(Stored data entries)

Start of Block

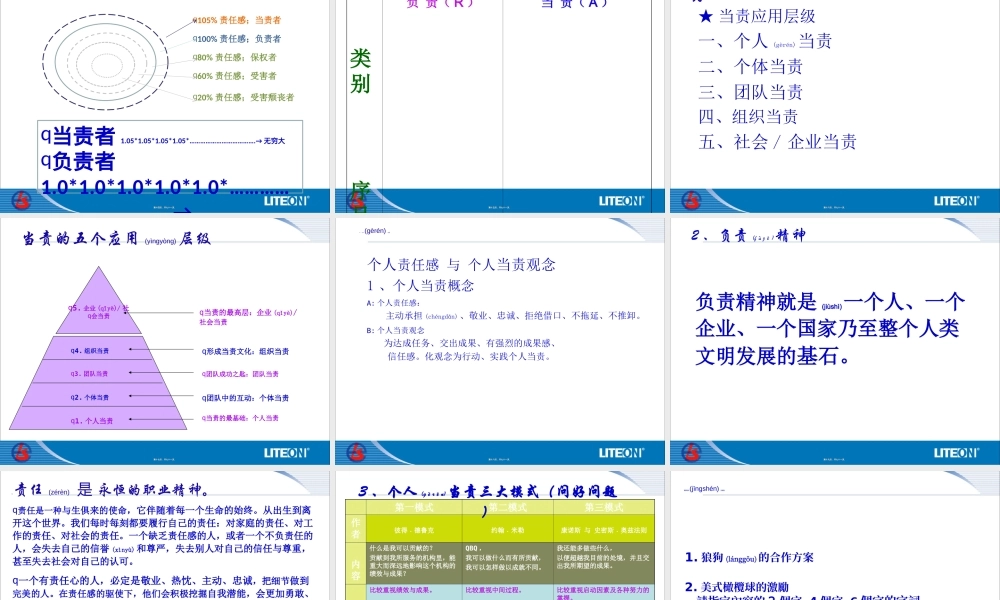Click the star icon beside 当责应用层级
1000x600 pixels.
tap(703, 16)
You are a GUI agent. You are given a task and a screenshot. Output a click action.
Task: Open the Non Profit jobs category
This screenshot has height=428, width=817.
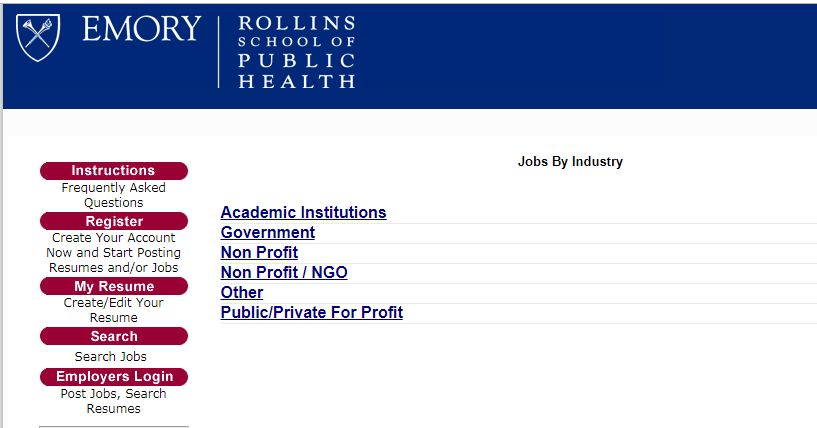click(259, 252)
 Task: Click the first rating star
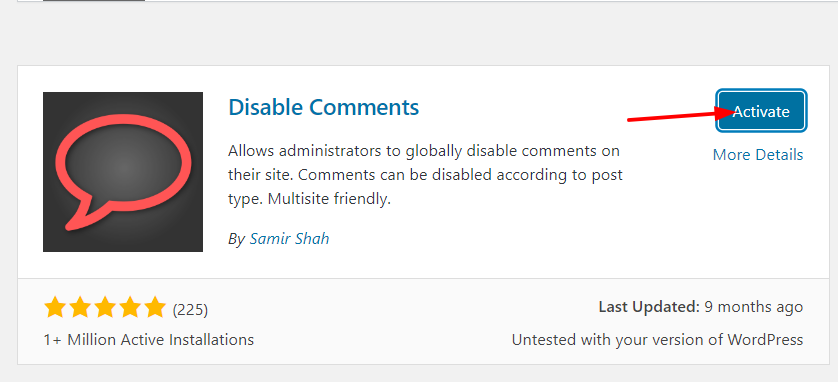54,308
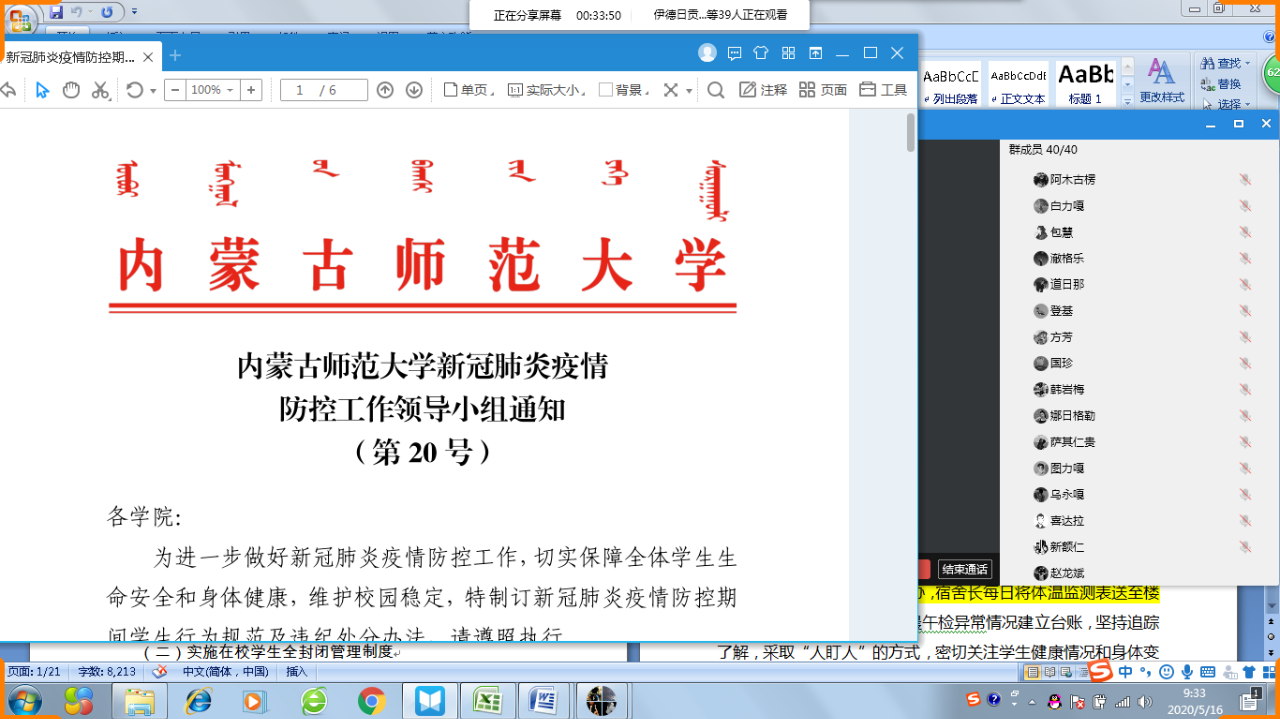The height and width of the screenshot is (719, 1280).
Task: Activate the hand pan tool
Action: 71,90
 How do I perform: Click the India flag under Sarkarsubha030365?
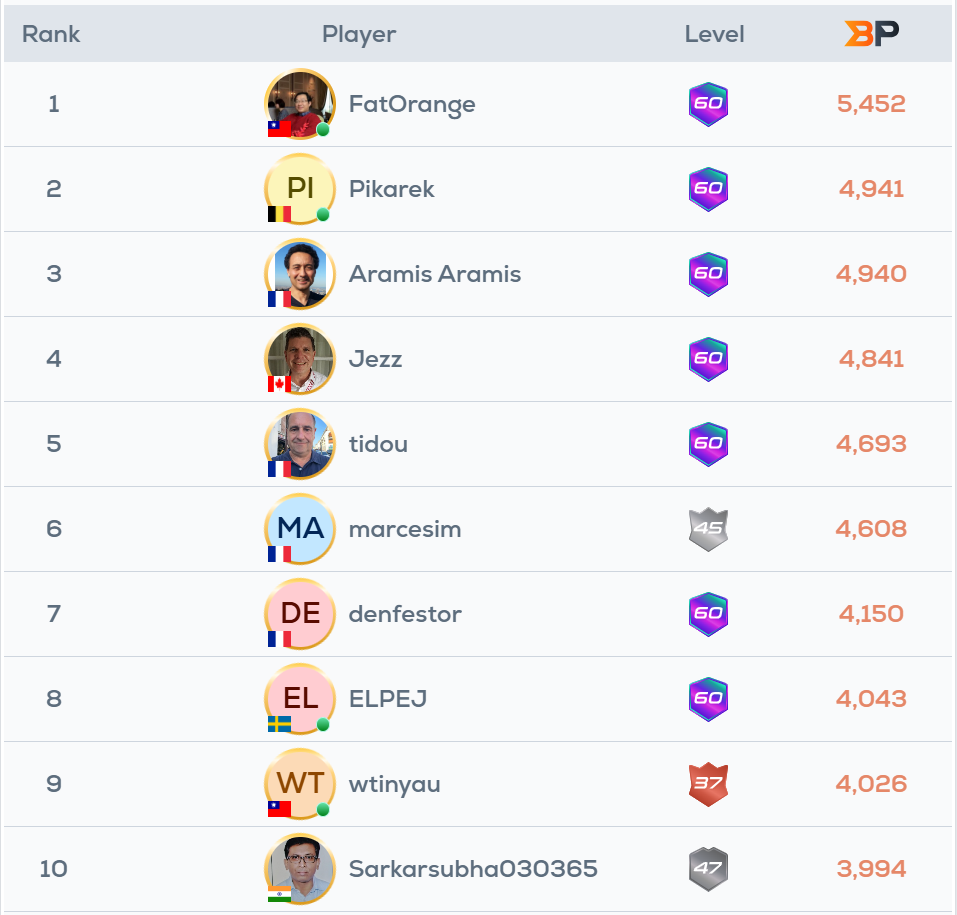coord(277,892)
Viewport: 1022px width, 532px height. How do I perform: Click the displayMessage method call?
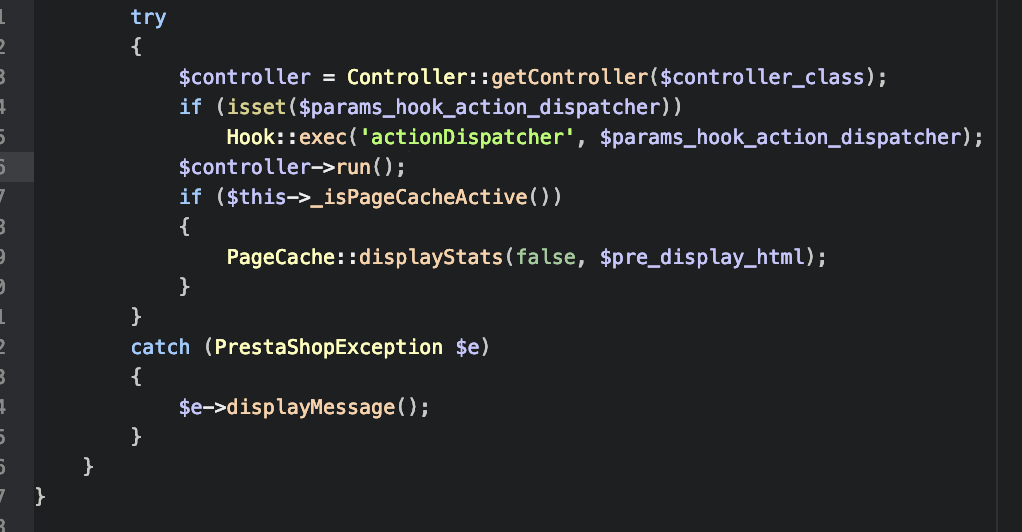[311, 407]
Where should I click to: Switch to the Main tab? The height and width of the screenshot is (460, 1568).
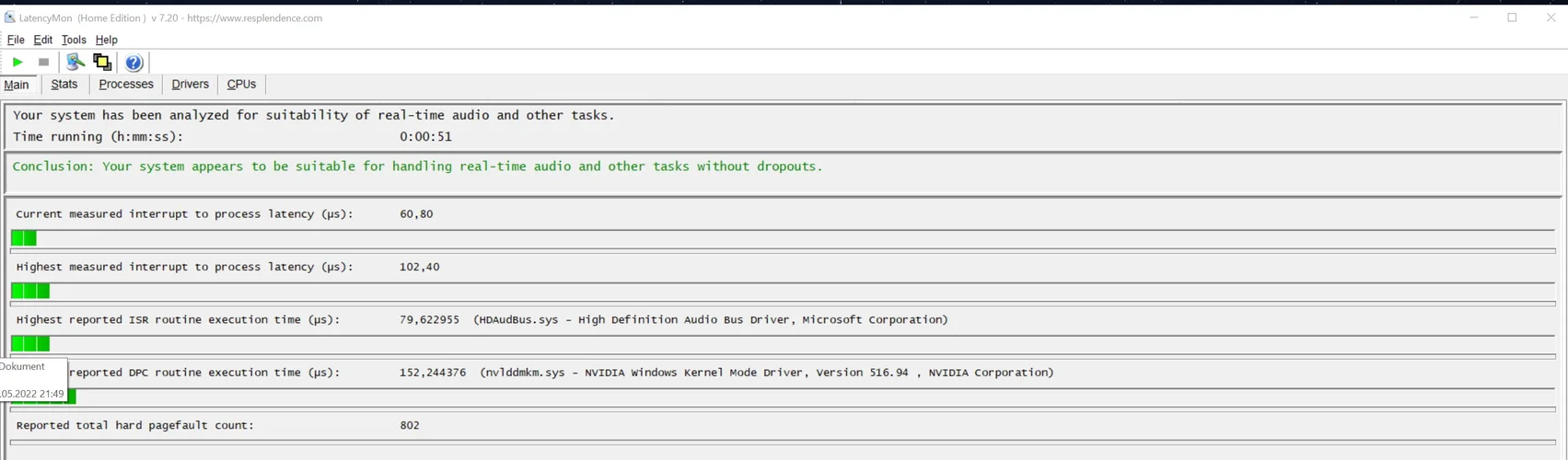click(x=17, y=85)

End of Block

[About this task] In the records above, the lines from the one containing "You are a GUI" through the last line are to be written out exactly, both ends included and pictures omitted.

[Written response]
You are a GUI agent. You are given a task and a screenshot. Output a click action.
Task: Open the Non Profit jobs category
This screenshot has height=428, width=817.
click(259, 252)
 Task: Click the first rating star
54,308
The height and width of the screenshot is (719, 1280).
Task: Activate the hand pan tool
Action: 71,90
 How do I perform: Click the India flag under Sarkarsubha030365?
coord(277,892)
Viewport: 1022px width, 532px height. How do I perform: Click the displayMessage method call?
[311, 407]
Where should I click to: Switch to the Main tab? The height and width of the screenshot is (460, 1568).
click(x=17, y=85)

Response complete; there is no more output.